[START OF Document]

Liza Rose

Saturday, 7 June 2014

How to study at home

..... and perhaps also, how not to!

Last night I complete Module 1 of my writing course with a reassuring pass mark. I figured that if I cant pass the introductory module, then maybe I wouldn't be cut out for this writing life. So...progress.

It has only taken me two weeks which has completely surprised me - I had to double check the date when I started! It was all down to the excellent advice of other people!

What now follows is nothing new, but it IS a confirmation that these oft repeated suggestions really do work:

1. Clear the decks
  • make sure there is nothing pressing that you have to do.
  • if there is something pressing then make a decision - what is more important?
2. Make sure there are no distractions
  • Turn off the TV - studying IS multitasking (as is driving, but thats a blog for another day!)
  • Turn off the radio, or if you have to have it, make sure it is low and music only, not the kind you sing along to!
  • Make sure the kids are well occupied, understand that mummy is "working" or are tucked up safely in bed. This of course depends on the age of your child, your available time for them, when and where you work, how long a commute you have, how many activities they have etc. But you can usually squeeze in a hour after they have gone to bed (or in the case of teenagers an hour while you wait up for them to come home....)
3. Make sure you are comfortable, and in an environment that supports study
  • Not next to a pile of washing up.
  • Not in a room that blinds you with its brightness, but definitely not in a dark room either.

[END OF Document]
[START OF Entries shown]

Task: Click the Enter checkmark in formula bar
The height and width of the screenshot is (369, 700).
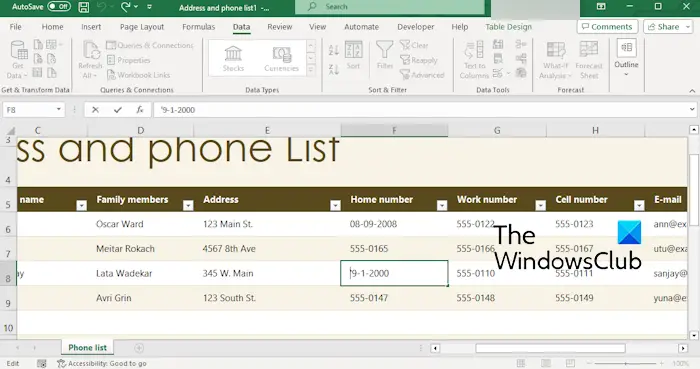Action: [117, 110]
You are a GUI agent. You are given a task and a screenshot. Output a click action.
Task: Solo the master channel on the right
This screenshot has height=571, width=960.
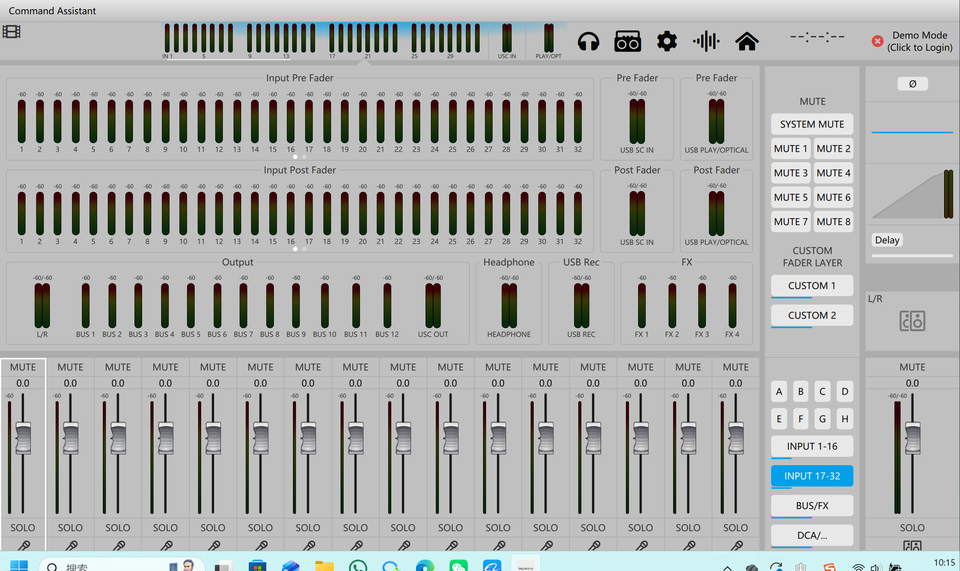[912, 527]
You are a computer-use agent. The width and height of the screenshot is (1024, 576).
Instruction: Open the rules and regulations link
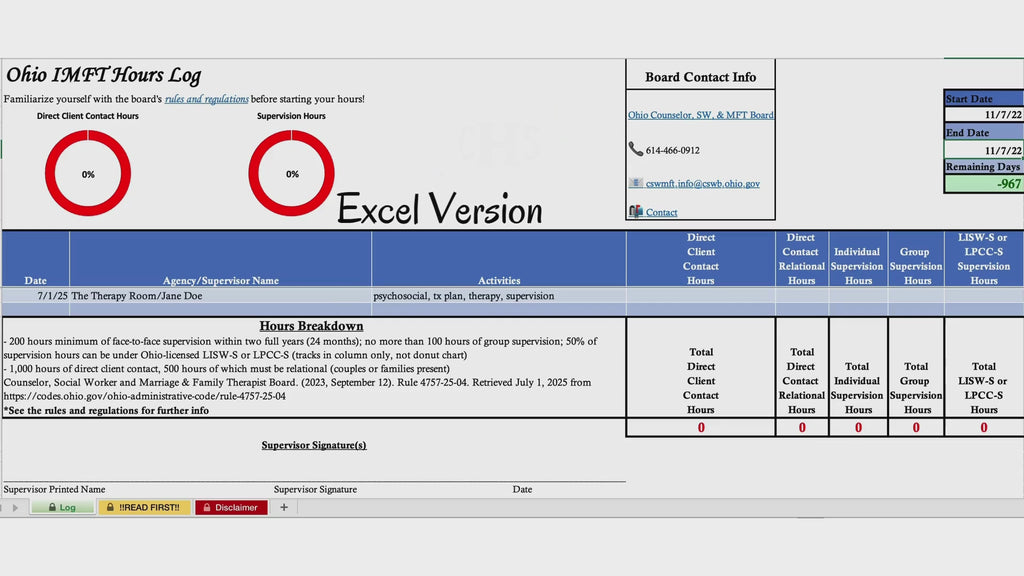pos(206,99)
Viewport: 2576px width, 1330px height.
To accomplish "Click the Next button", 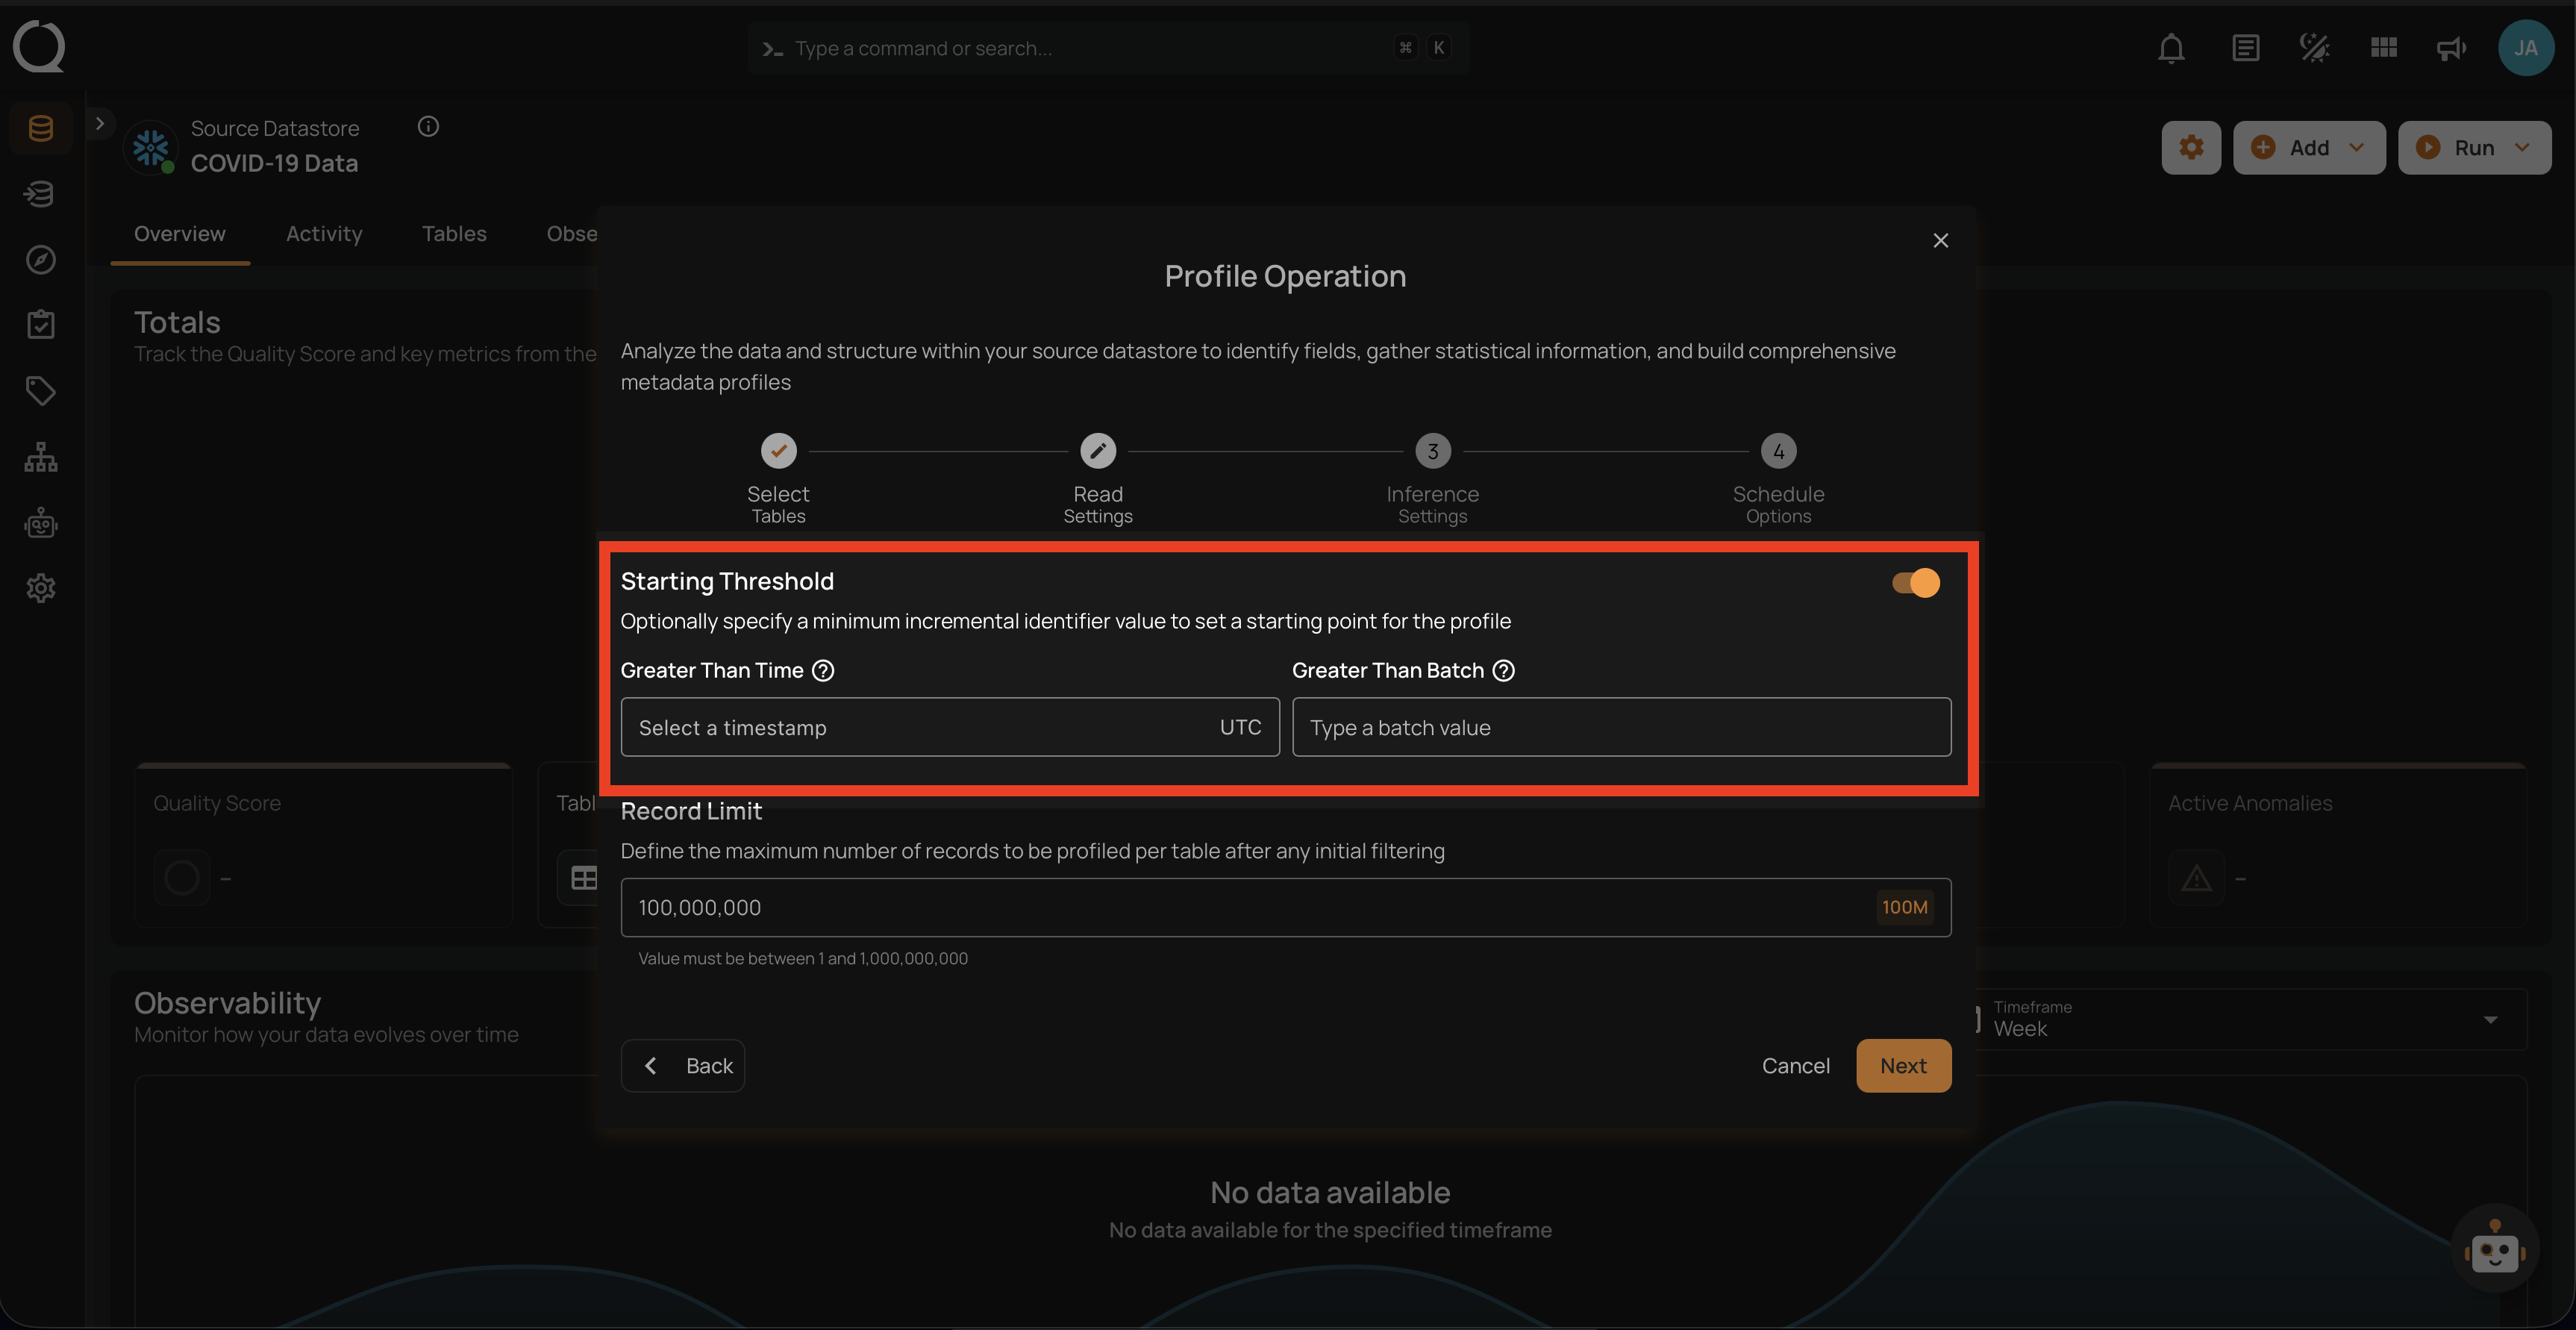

[END OF Entries shown]

» **Set exercise**:
Please answer these questions about the blog post on studying at home:
(a) How long did it take to complete Module 1 of the writing course?
(b) Which device does the post say to turn off because studying is multitasking?
(c) What should you not study next to?
The data are separate material and not part of the blog post.

» **Result of the exercise**:
(a) Two weeks.
(b) The TV.
(c) A pile of washing up.